Table 4. DenseNet201 with KNN model performance measurements (±standard deviation) utilizing k-fold cross-validation.

k-Fold	Accuracy %	Sensitivity %	Specificity %	Precision
5-fold	96.4 ± 1.5	96.0 ± 1.6	96.6 ± 1.1	96.7 ± 1.5
10-fold	96.7 ± 1.6	96.6 ± 1.4	96.9 ± 1.5	96.8 ± 2.1
15-fold	96.6 ± 1.8	96.9 ± 2.1	97.1 ± 1.9	96.7 ± 2.3
20-fold	97.4 ± 1.8	97.0 ± 2.4	97.5 ± 2.5	97.0 ± 2.2

shows the performance of DenseNet-201 with KNN for 5, 10, 15, and 20 folds.

Table 5. Comparison between the proposed model and previous studies.

Paper	Classifier	FC Modelling	Method	Subject	Accuracy (%)
[28]	SVM	Static FC	Pearson Correlation	240	79.2
[13]	SVM	Static FC	Covariance matrix	871	67
[14]	DNN	Static FC	Pearson Correlation	1035	70
[29]	SVM	Dynamic FC	Wavelet coherence	54	80
[15]	DNN	Static FC	Pearson correlation	871	70.2
[16]	CNN	Dynamic FC	MRI	116	70.2
[1]	CNN + KNN	Dynamic FC	Wavelet coherence	72	89.8
Proposed Method	CNN	Dynamic FC	PFT	82	68
Proposed Method	CNN + KNN	Dynamic FC	PFT	82	96.7

shows that better results of accuracy, sensitivity, specificity, and precision are attained with ten folds (96.7%, 96.6%, 96.9%, and 96.8%, respectively). These results indicate that the model is not overfitted and has robust generalization capabilities with respect to novel data.

Table 5 presents additional performance comparisons for the binary classification of ASD vs. NC. Methods based on the static FC of the Pearson correlation [13,14,16] and the covariance matrix [28] achieve an accuracy of 79.2%, lower than the dynamic FC. The approach proposed in [1], which used time−frequency decomposition and input the WCT of putamen-R and 115 brain regions to a CNN, achieved an accuracy of 89.9%. This was a significant improvement of 9.8% compared to the [29] previous approach of Bernas et al., which used the same WCT with only seven brain networks and only in-phase components input to the SVM classifier.

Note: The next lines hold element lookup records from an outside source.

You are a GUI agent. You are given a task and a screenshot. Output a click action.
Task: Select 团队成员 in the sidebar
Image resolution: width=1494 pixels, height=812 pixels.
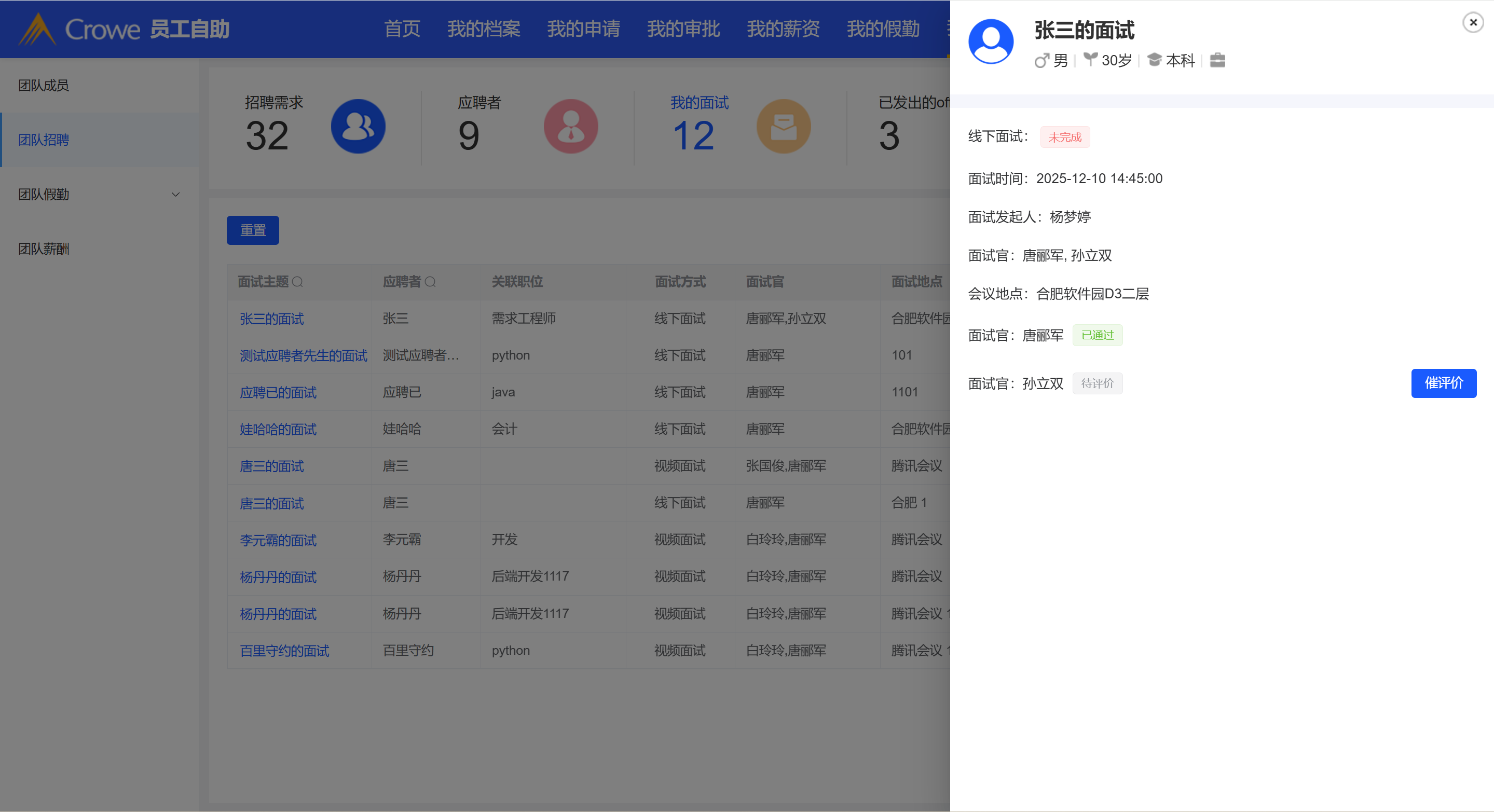click(44, 85)
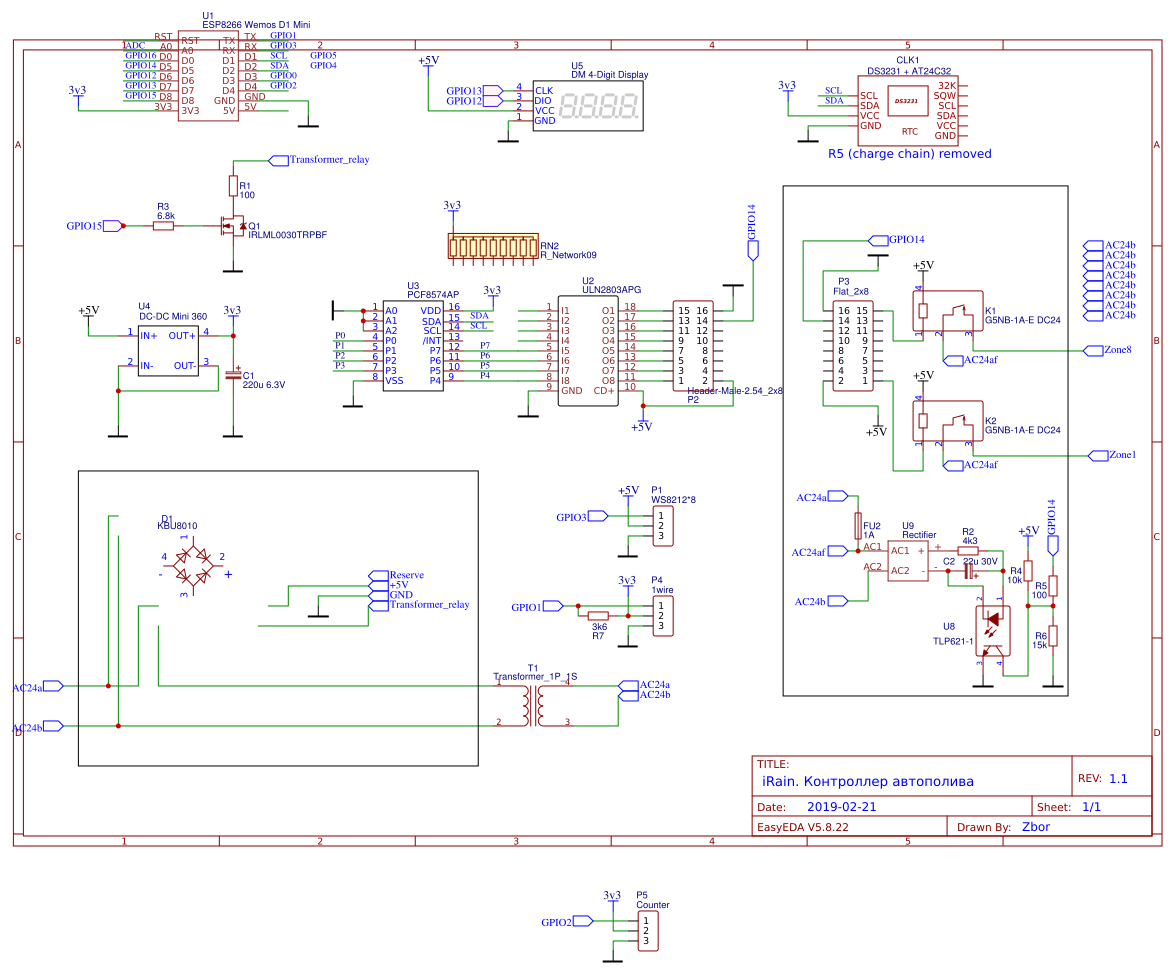The image size is (1172, 972).
Task: Click the Q1 MOSFET transistor symbol
Action: 234,227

Previous ASD prediction models based on the Pearson correlation coefficients between BOLD signals [15] and structural MRI images [16] have been able to achieve 70.2% accuracy only. Similarly, using the time−frequency components of the BOLD signals by converting them to scalograms of 22 DMN brain regions and inputting them to a CNN with KNN as a classifier [1] has only achieved an accuracy of 89.8%. In contrast, our proposed model based on the PFT achieves an accuracy of 96.7%, which is 10.1% higher than the CWT scalogram-based approach demonstrated in [1]. Therefore, PFT provides better time-frequency decomposition of BOLD signals, with frequencies being more accurately detected in time compared to wavelet decomposition, as shown in Figure 2. Hence, for this purpose the PFT represents a better feature extractor than the wavelet decomposition.

The proposed technique was tested with various pre-trained models and classifiers in order to improve its detection performance. Thus far, DenseNet-201 and 1-NN have yielded better results, as indicated in Table 1, Table 2 and Table 3. Using only the pre-trained model to classify images extracted from PFT leads to weak accuracy. The accuracy of our initial model was lower, primarily due to the small size of our dataset, which was insufficient for the pre-trained model. To achieve better results, it is necessary to use the pre-trained model as a feature extractor and then use another classifier to perform feature classification, as shown in Figure 6.

4. Conclusions

In this study, we utilized the temporal dynamic characteristics of the BOLD data from particular brain areas for ASD categorization. The PFT, which is effectively a 2D representation of the time−frequency component, was employed to derive the temporal dynamic features of the BOLD signals. Our proposed model provided the best classification results, outperforming other recently published approaches. The new progressive Fourier transform is able to produce clearer scalogram pictures, producing improved feature extraction and classification. Due to the inability to collect fMRI data in real time due to the complexity of the required technology and its high cost, this research used a previously available dataset for model evaluation. In our future research, we intend to focus on the use of IoT for ASD detection.